Unless someone can access the deleted parts of Tamino’s edited post, track which McIntyre posts Tamino read, or can read Tamino’s mind, the accusation is based on assumption.
richardscourtney says:
April 3, 2013 at 1:33 am
I replied to you here:
But as there is no possible way I can prove this, feel at liberty to retain this specious fantasy if it feels good to do so.
BA says:
April 2, 2013 at 6:54 pm
Mark Bofill says:
“If that’s so, why is it that the thesis version of Marcott et al did not exhibit the final uptick where the Science version did?”
Most obvious reason seems to be that proxies drop out in a different order when you use simple averaging (thesis) vs. weighted averaging (Science paper). There may be other differences but the newer paper used methods the authors thought better, overall. That’s what scientists try to do.
————
BA, I’m sorry. I can’t pretend I think you really believe this. You suggest that the uptick is explained by the authors using a method they thought better which just so happens to produce a hockey stick blade which they admit is not statistically robust. Then you go on to blame the media; the climate scientists had no idea how this would be received and what the media would make of it. Please.
Maybe you aren’t being disingenuous, maybe you really are a babe in the woods. I can’t cite off the top of my head my source, and I don’t really care enough to go looking for it (work intrudes), but if you look you can find plenty of evidence that climate science doesn’t work this way; that there is pretty good communication and coordination between important climate papers and the press.
Barry:
You and your compatriots are achieving nothing true by iterating already refuted points.
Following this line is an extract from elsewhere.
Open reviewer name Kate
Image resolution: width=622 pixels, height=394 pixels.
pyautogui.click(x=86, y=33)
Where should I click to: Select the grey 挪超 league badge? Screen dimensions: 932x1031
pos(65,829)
It seems you are trying the ‘Big Lie’ propaganda tactic; i.e.
keep repeating a blatant falsehood and ignore all statements of the truth with the purpose of repetition hammering the falsehood into the minds of onlookers.
For example, you conclude your post at April 3, 2013 at 5:28 am saying
There is no “assumption”.
You have pretended the facts are other than they are and – in this case – they are as I stated in my post addressed to ‘BA’ at April 2, 2013 at 4:12 pm. To save others needing to scroll up, I copy the pertinent part of that post here. I wrote
Also, you assert that Tamino having copied McIntyre’s work without attribution was not plagiarism because Tamino did it on a blog. That assertion is untrue, is risible, and is contemptible.
Richard
Espen says:
“BA: You can’t compare the “robust” proxy record and the “robust” instrumental record since the former is so coarse grained that it corresponds to a 300-year smoothing of the instrumental record. I have no idea what your credentials are, but Mann and other climate researchers who repeat this over and over again on their twitter feeds these days, should know enough math to refrain from such nonsense. So they’re either lying, not qualified for the work they do, or so blinded by their “cause” that they behave self-deceptive like sect members. I’m leaning to the latter.”
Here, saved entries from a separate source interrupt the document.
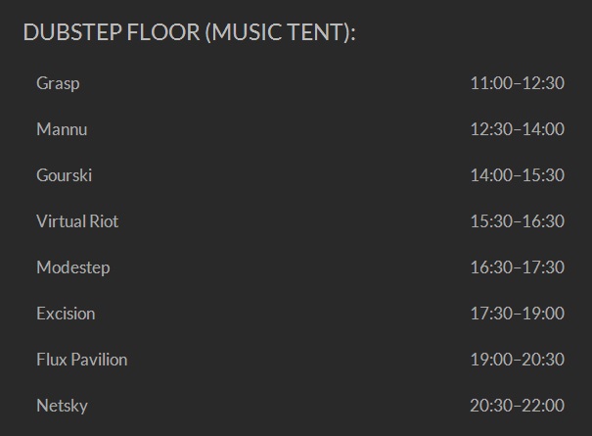
Task: Click the MUSIC TENT text in heading
Action: 278,32
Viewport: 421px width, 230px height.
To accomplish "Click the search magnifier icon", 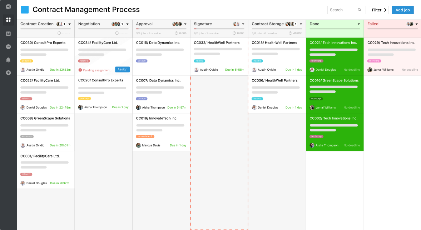I will (360, 10).
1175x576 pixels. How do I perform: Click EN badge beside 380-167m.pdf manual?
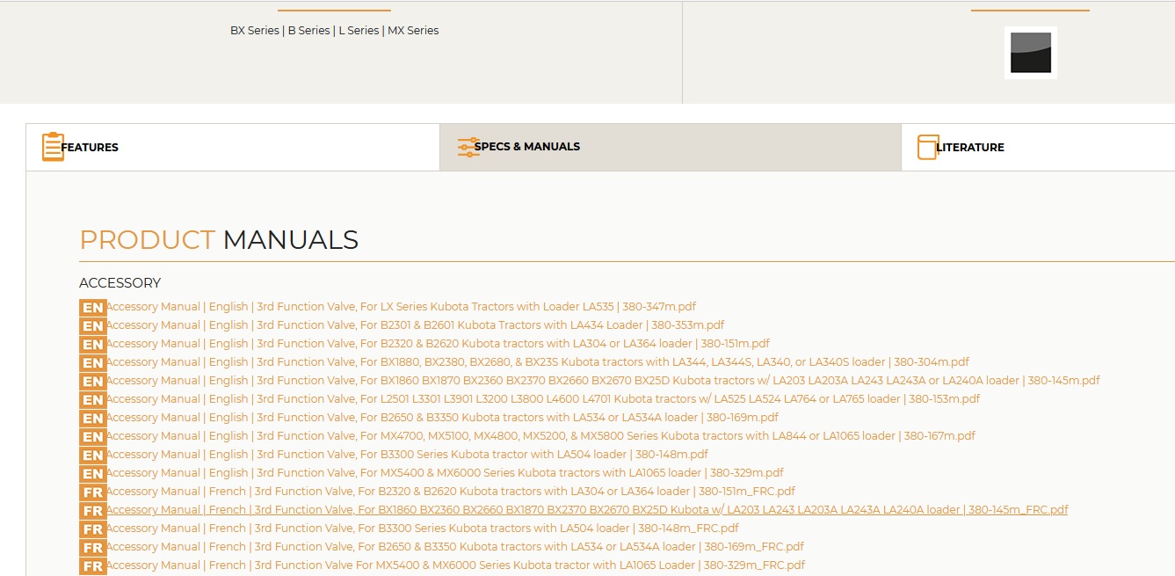(x=92, y=436)
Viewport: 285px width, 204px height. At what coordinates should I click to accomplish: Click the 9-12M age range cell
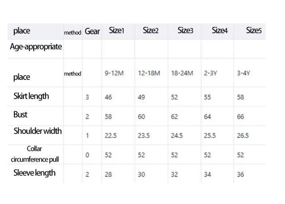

How and why you can compare these things is discussed in the paper, especially in connection with the analyses in their Fig 3. It’s discussed again in Marcott’s FAQs. It’s been elaborated further on the science blogs, where people have worked out more explicitly what would be required for high-frequency, large-magnitude, and rapidly-reversed global up-down (can’t be down-up, that would have the opposite effect) variations unseen by either smoothed or high-resolution proxies, and unexplained by physical theory, to substantially alter this conclusion.
But let’s focus on the source, Fig 3. In your own words, what does it show, and how do you “know” it’s a lie?